EXERCISE SET
1 – Print the passage from the opinion piece on race, starting at "Many years ago, almost" and ending at "dads or fathers.)".
2 – In the opinion piece on race, where did Da work his night job?
3 – Go on with the opinion piece on race, picking up after its final sentence.

━━━ TEXT EXCERPT

Many years ago, almost 60, my Da had an encounter with a Black man.  (For the uninformed non-Irish out there, “Da” was the usual way we Irish-American kids referred to our dads or fathers.)

Da had been heading home to the South Bronx from his night job in Jersey City late one night.  He was walking through some NYC subway station when he happened to notice a hard-working guy, a colored man–in the accepted usage of the time–who was scrubbing the dingy platform.  He caught Da’s casual glance and reacted both unpleasantly and argumentively for some reason.

“Yeah, look all you want,” the colored man said.  “Some day you will be doin’ this sh*t work and Ah’ll be yo’ boss!” 

Da hurried on to catch his train and didn’t return the pleasantry but he was more than curious about it since he recounted the anecdote a number of times, usually adding that he had no idea what the colored man was talking about.  Even when he was mugged and lost a week’s wage to a colored thief a year or so later, he couldn’t relate that theft to the colored janitor’s remarks. 

Da isn’t around anymore but he would really be confused as to what’s going on of late in his beloved, adopted country today.  He and countless other Irish immigrants had suffered the pre-bias-laws, accepted bigotry of his time.  Those ”Irish Need Not Apply” signs so prevalent on windows of the better places of employment must have grated but he dealt with them as best he could by accepting jobs beneath his abilities but which served to pay the rent and put food on our table. 

It seems, however, that some people today aren’t content with merely paying the rent nor with putting food on the table, unless the rent is paid on New York City’s Upper West Side and the grub is lobster and filet mignon. 

America’s efforts not only to pave the way for Black people to reach their dreams and achieve success in America but to tilt the Black-White playing field toward Blacks have not been sufficient to placate those who still feel disenfranchised.  In contrast to Rev. Martin Luther King, Jr.’s dream that people be judged, (and hired, promoted, and generally treated), based on the content of their character, (and abilities, qualifications, and training). rather than on the color of their skin, we are witnessing the reverse of that dream.

And here I thought, fool that I am, that one of the changes wrought by the election of Barack Obama was a colorblind society. 

AOL’s “Black Voices” is anything but colorblind and, unfortunately, may reflect the rule rather than the exception on Black thinking:  http://www.blackvoices.com/blogs/2009/03/19/disneys-first-black-princess-has-a-white-prince?icid=main|htmlws-main|dl8|link3|http%3A%2F%2Fwww.blackvoices.com%2Fblogs%2F2009%2F03%2F19%2Fdisneys-first-black-princess-has-a-white-prince

This time, in just the latest racial bitching by Black Voices, their complaint is against Disney’s upcoming animated flick, The Princess and the Frog. More specifically they write, “Oddly enough, though, Princess Tiana is black; her prince is not. That’s right – even though there is a real-life black man in the highest office in the land with a black wife, Disney obviously doesn’t think a black man is worthy of the title of prince.”

Such indignation over a fairy tale!  And over such BS!

I assume it’s of no consequence to Black Voices that Princess Tiana is black as well as attractive for an animated figure and that Prince Naveen is a dopey-looking, toothy dandy who would better grace a cartoon in the homosexual magazine, Out.

━━━━━━
━━━ GIVEN DATA

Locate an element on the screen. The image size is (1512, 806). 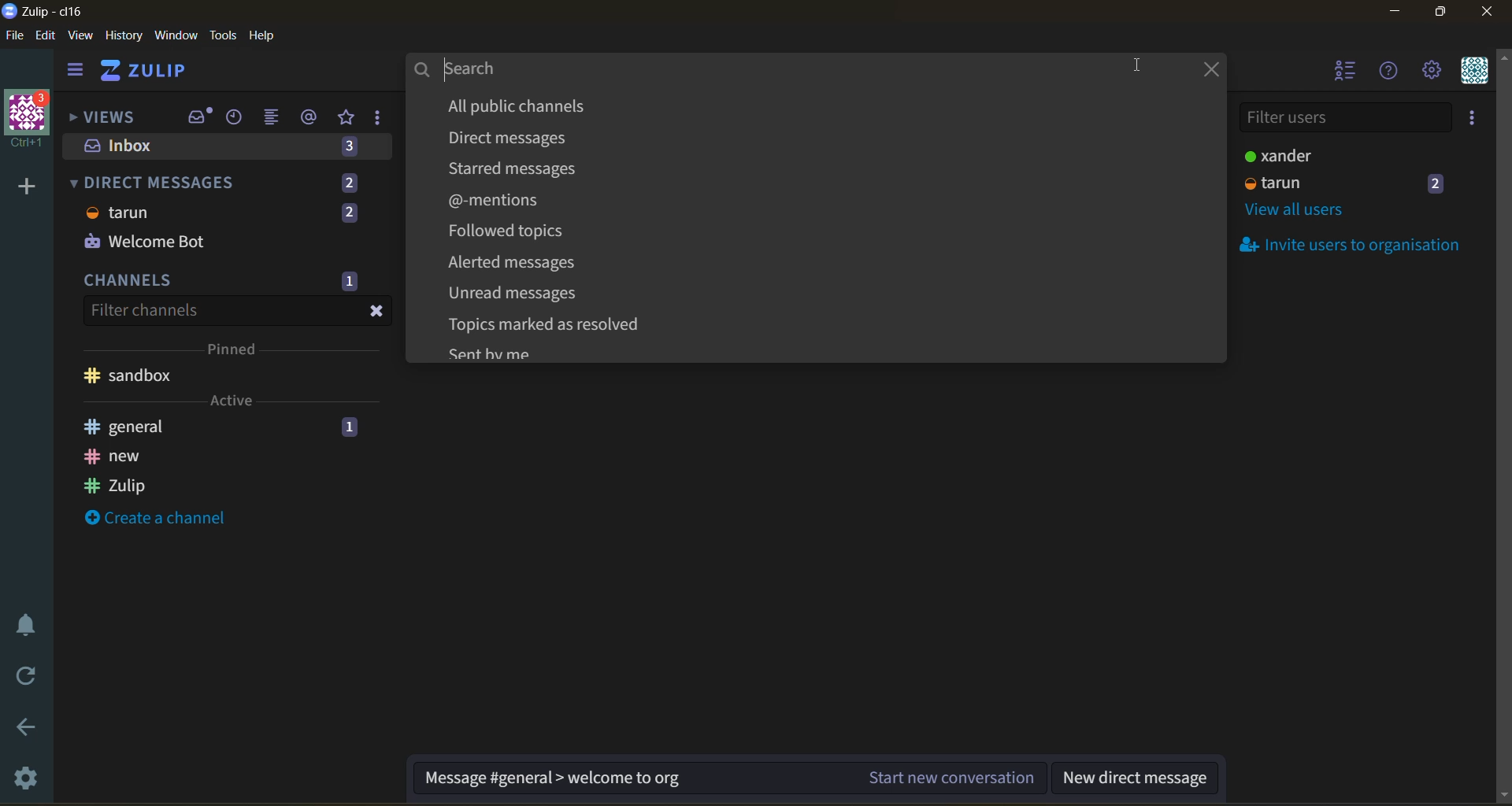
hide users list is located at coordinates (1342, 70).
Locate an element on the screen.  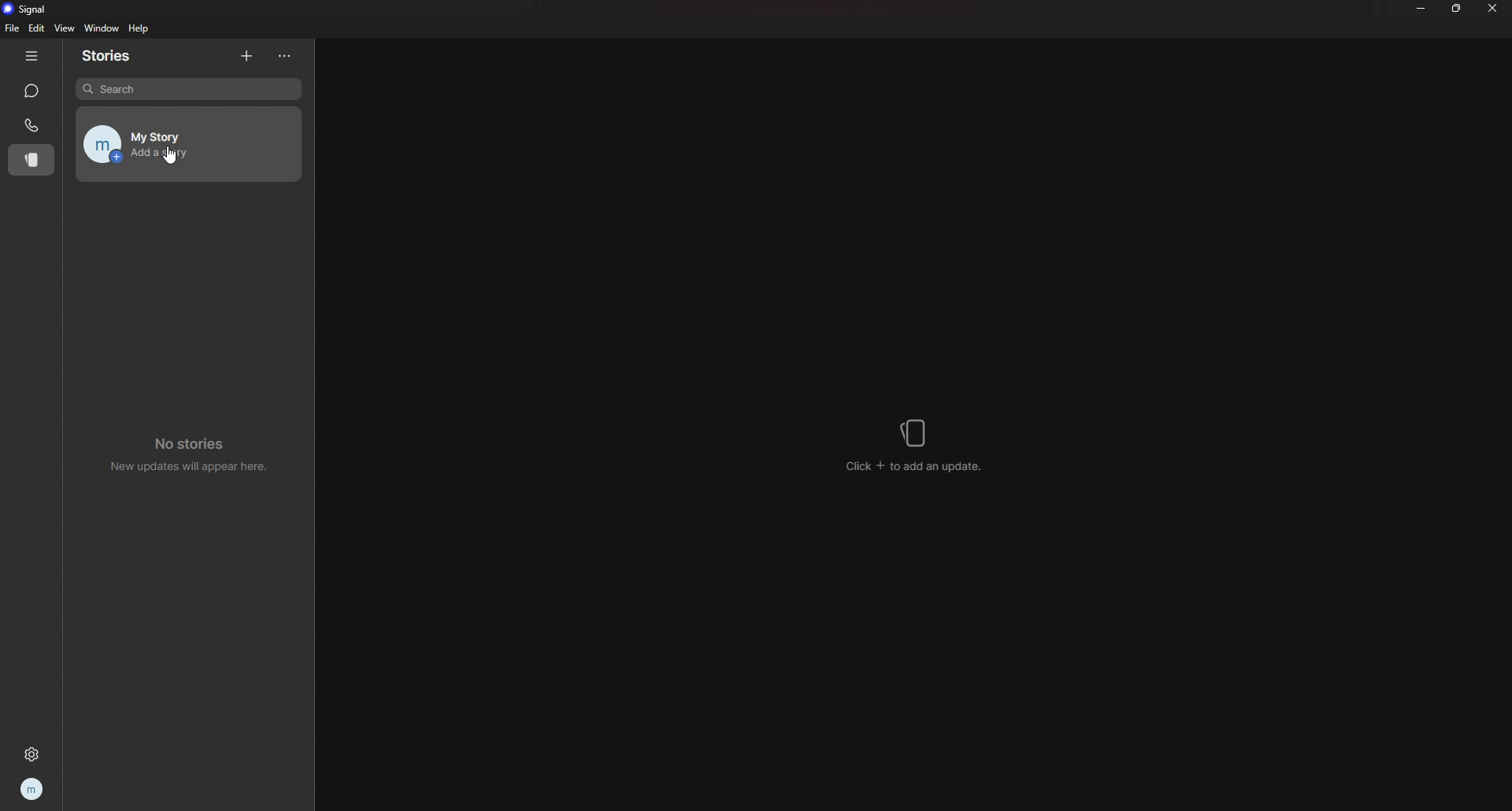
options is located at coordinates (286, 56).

━━━━━━

RESULTS BY TASK
1 –
Many years ago, almost 60, my Da had an encounter with a Black man.  (For the uninformed non-Irish out there, “Da” was the usual way we Irish-American kids referred to our dads or fathers.)

2 – Jersey City

3 –
Wikipedia’s partial synopsis of the film:  Naveen “is transformed into a frog by the evil scheming voodoo magician Dr. Facilier. The frog prince asks a waitress named Tiana to break the spell by kissing him. However, the kiss doesn’t break the spell but rather makes Tiana a frog, as well. Together the two of them must reach the good voodoo priestess of the Bayou . . .” 

If I were a Black voicing indignation I would take much greater offense at Tiana starting out as a waitress instead of a royal and the froggy couple seeking assistance from a voodoo priestess after Naveen and Tiana were frogatized by an evil voodoo magician unless, that is, the practice of voodoo has now become PC.

Now that I’ve spoiled the plot, back to the real issue of racial harmony in America.

“Black Voices” notwithstanding, I guess the facts that 43% of White voters cast ballots for a Black presidential candidate last November still hasn’t swayed Black voters to accept that America is not a racist country.  After all, they might say, that means 57% of Whites voted against Obama, which may be true, discounting third parties.

However, what is also true then would be the stats that 95% of Black voters voted against the White candidate, some guy named McCain.  Using those figures, it would have to be agreed that America remains a racist nation, a very Black racist nation.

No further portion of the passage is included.